Шли как-то мы с Мишкой по лесной дорожке, а навстречу нам бежал резвый такой жук. Мишка возьми и спроси меня, не знаю ли я, случайно, название этого жука? Лампочка включилась: “Это жук-ползунец.” Родственник жука-плавунца, что мы по зоологии в седьмом классе в школе изучали, как типичного представителя жуков.
Или ехал я как-то на “Камазе” из Москвы в Казань. И подъезжая к небольшому городку увидел на околице дорожный указатель “город Цивильск”. Лампочка зажглась: “Цивильский серюльник”. А господин Бомарше перевернулся в гробу, потому что мой каламбур во сто крат лучше охарактеризовал его Фигаро, если бы тот работал парикмахером не в захолустной Севилье, а в самой Чувашии.
А однажды мой однокашник Юрка подрался со Шнопаком-младшим. Их три брата было. Шнопаков, в смысле. И все напоминали ростом и статью дуболомов Урфина Джуса. И у всех были не носы, а шнобели.
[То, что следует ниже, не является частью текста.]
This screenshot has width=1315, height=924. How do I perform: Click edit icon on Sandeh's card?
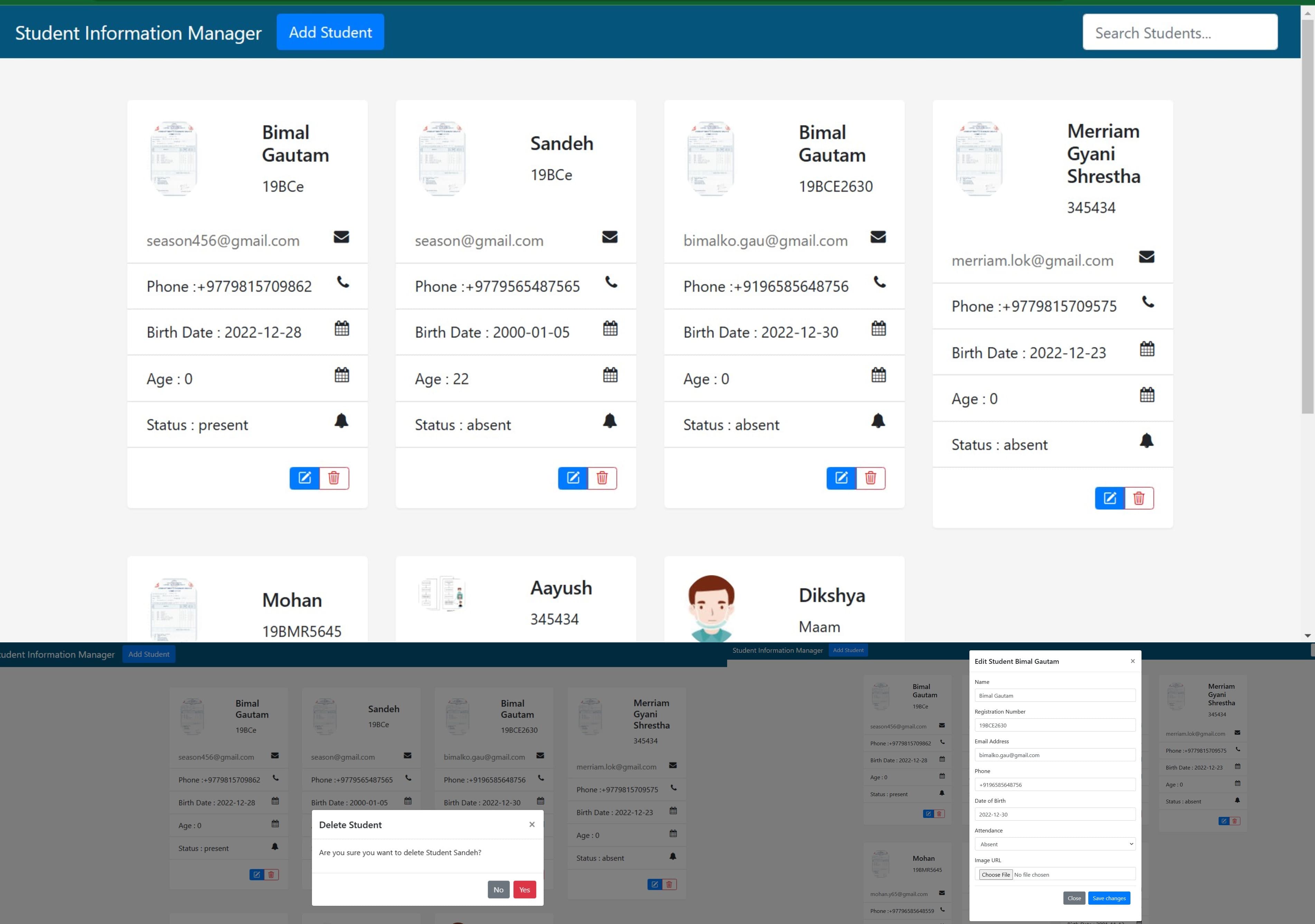573,478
За эту их характерную семейную черту и прозвали “Шнопаками”. Юрка — мой герой — не сдался, а долго сопротивлялся, пока оба не обессилили и не разошлись, едва передвигая ноги от усталости и тяжело дыша, молча согласившись на ничью. Шнопак-младший — это он младший-то среди братьев был, а к Юрке это “младший” совершенно никак не относилось. Словом, подсветил он Юрке здоровенный фингал под глазом. А у меня тут же выскочила из головы “Шнобелевская премия”, про которую нынче, почти полвека спустя, все знают и любят её больше Нобелевской.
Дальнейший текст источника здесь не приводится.